• **Belge alıntısı**

İSRÂ
SURESİ
(1) Bir gece, kendisine âyetlerimizden bir kısmını gösterelim diye (Muhammed)
kulunu Mescid-i Harâm'dan, çevresini mübarek kıldığımız Mescid-i Aksâ'ya götüren
Allah noksan sıfatlardan münezzehtir; O, gerçekten işitendir, görendir.
(2) Biz, Musa'ya Kitab'ı verdik ve İsrailoğullarına:
"Benden başkasını dayanılıp güvenilen bir rab edinmeyin" diyerek bu Kitab'ı bir
hidayet rehberi kıldık.
(3) (Ey) Nuh ile birlikte (gemide) taşıdığımız kimselerin
nesli! Şunu bilin ki Nuh, çok şükreden bir kul idi.
(4) Biz, Kitap'ta İsrailoğullarına: Sizler, yeryüzünde iki
defa fesat çıkaracaksınız ve azgınlık derecesinde bir kibre kapılacaksınız, diye
bildirdik.
(5) Bunlardan ilkinin zamanı gelince, üzerinize güçlü
kuvvetli kullarımızı gönderdik. Bunlar, evlerin arasında dolaşarak (sizi)
aradılar. Bu, yerine getirilmiş bir vaad idi.
(6) Sonra onlara karşı size tekrar (galibiyet ve zafer)
verdik; servet ve oğullarla gücünüzü arttırdık; sayınızı daha da çoğalttık.
(7) Eğer iyilik ederseniz kendinize etmiş, kötülük
ederseniz yine kendinize etmiş olursunuz. Artık diğer cezalandırma zamanı
gelince, yüzünüzü kara etsinler, daha önce girdikleri gibi yine Mescid'e
(Süleyman Mâbedi'ne) girsinler ve ellerine geçirdikleri her şeyi büsbütün tahrip
etsinler (diye, başınıza yine düşmanlarınızı musallat kıldık).
(8) Belki Rabbiniz size merhamet eder; fakat siz eğer yine
(fesatçılığa) dönerseniz, biz de sizi yine cezalandırırız. Biz cehennemi
kâfirler için bir hapishane yaptık.
(9) Şüphesiz ki bu Kur'an en doğru yola iletir; iyi
davranışlarda bulunan müminlere, kendileri için büyük bir mükâfat olduğunu
müjdeler.
(10) Ahirete inanmayanlara gelince, onlar için de elemli
bir azap hazırlamışızdır.
(11) İnsan hayrı istediği kadar şerri de ister. İnsan pek
acelecidir!
(12) Biz, geceyi ve gündüzü birer âyet (delil) olarak
yarattık. Nitekim, Rabbinizin nimetlerini araştırmanız, ayrıca, yılların sayı ve
hesabını bilmeniz için gecenin karanlığını silip (yerine, eşyayı) aydınlatan
gündüzün aydınlığını getirdik. İşte biz, her şeyi açık açık anlattık.
(13) Her insanın amelini (veya kaderini) boynuna bağladık.
İnsan için kıyamet gününde, açılmış olarak önüne konacak bir kitap çıkarırız.

• **Bu görevin verileri**
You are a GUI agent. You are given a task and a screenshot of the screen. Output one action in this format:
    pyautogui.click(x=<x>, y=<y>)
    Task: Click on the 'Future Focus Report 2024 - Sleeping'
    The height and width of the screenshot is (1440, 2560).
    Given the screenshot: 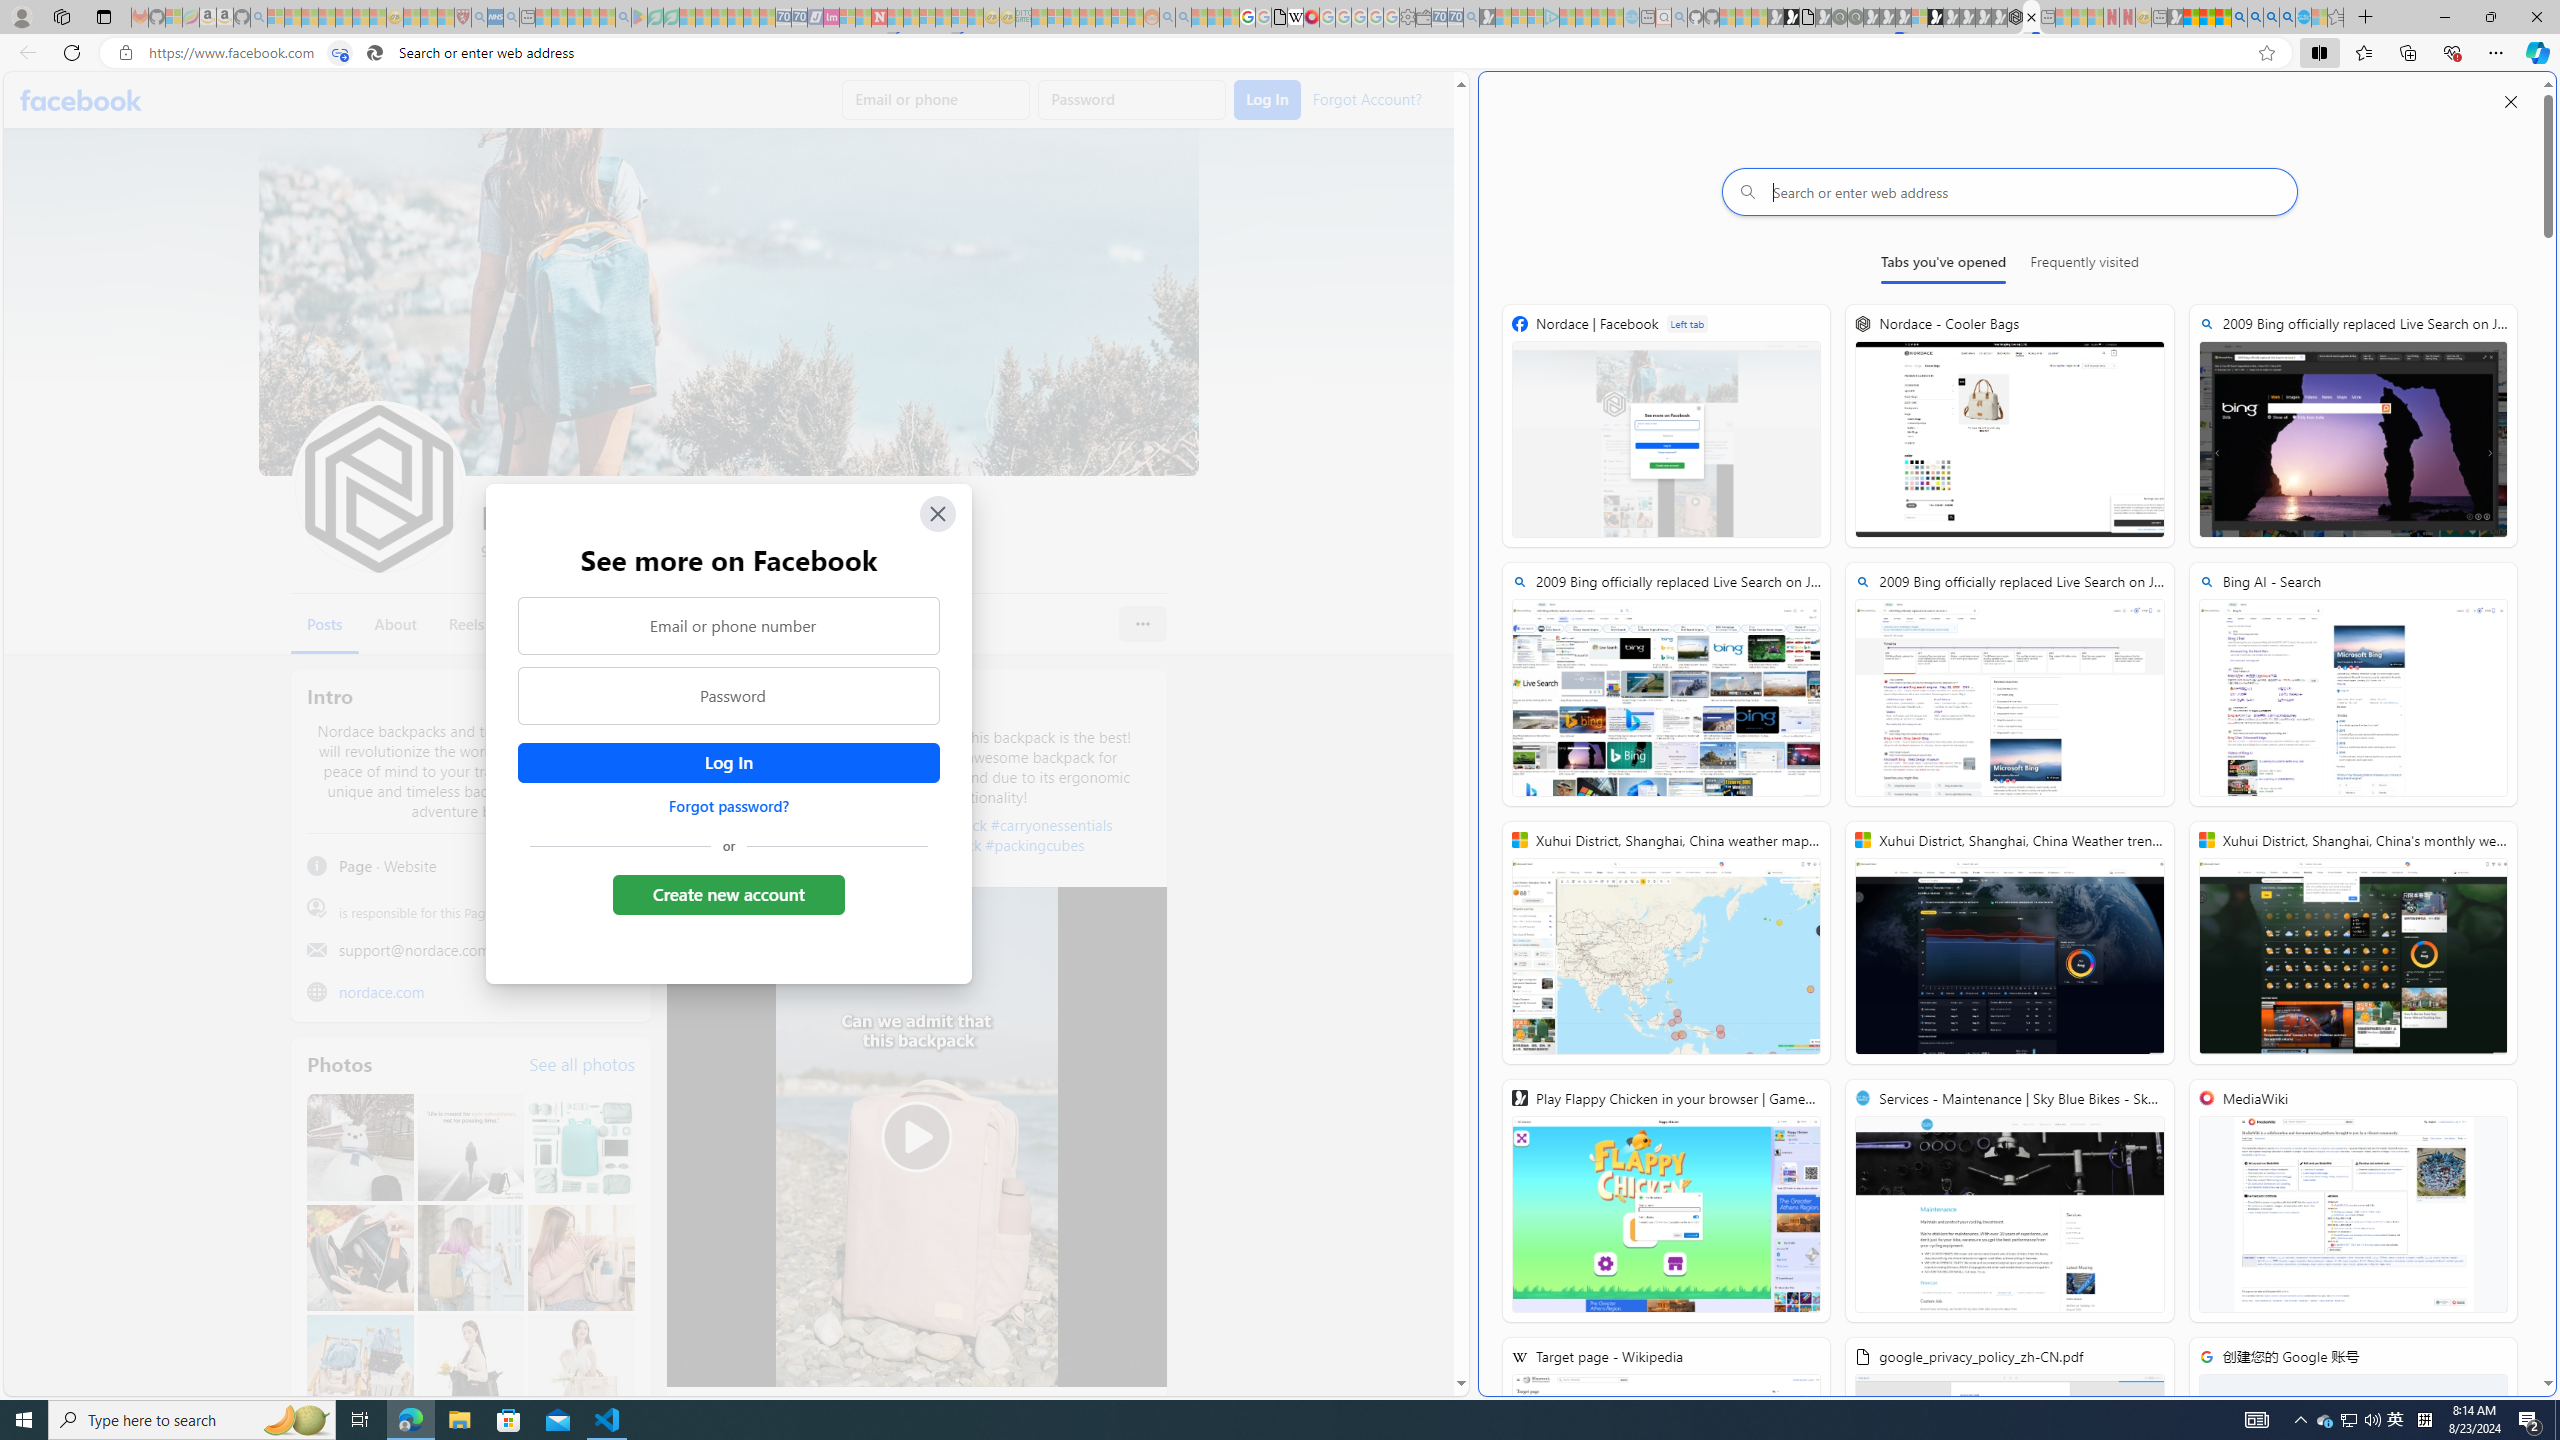 What is the action you would take?
    pyautogui.click(x=1854, y=16)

• **Hedefler**
[A] İsrâ Suresi metninde "kulunu Mescid-i Harâm'dan, çevresini" sözlerini içeren yerden başlayıp "gerçekten işitendir, görendir." sözlerinden sonra durarak bu bölümü harfi harfine kopyalayın.
[B] Kayıtların başından "The height and" ifadesini içeren satıra kadar (bu satır dahil) uzanan satırları, boş satırları dışarıda bırakarak numaralı bir listeye dönüştürün. Yalnızca bu satırları verin.
Metnin kayıtlarla hiçbir ilgisi yoktur.

• **Sırayla yanıtlar**
[A]
kulunu Mescid-i Harâm'dan, çevresini mübarek kıldığımız Mescid-i Aksâ'ya götüren
Allah noksan sıfatlardan münezzehtir; O, gerçekten işitendir, görendir.

[B]
1. You are a GUI agent. You are given a task and a screenshot of the screen. Output one action in this format:
2.     pyautogui.click(x=<x>, y=<y>)
3.     Task: Click on the 'Future Focus Report 2024 - Sleeping'
4.     The height and width of the screenshot is (1440, 2560).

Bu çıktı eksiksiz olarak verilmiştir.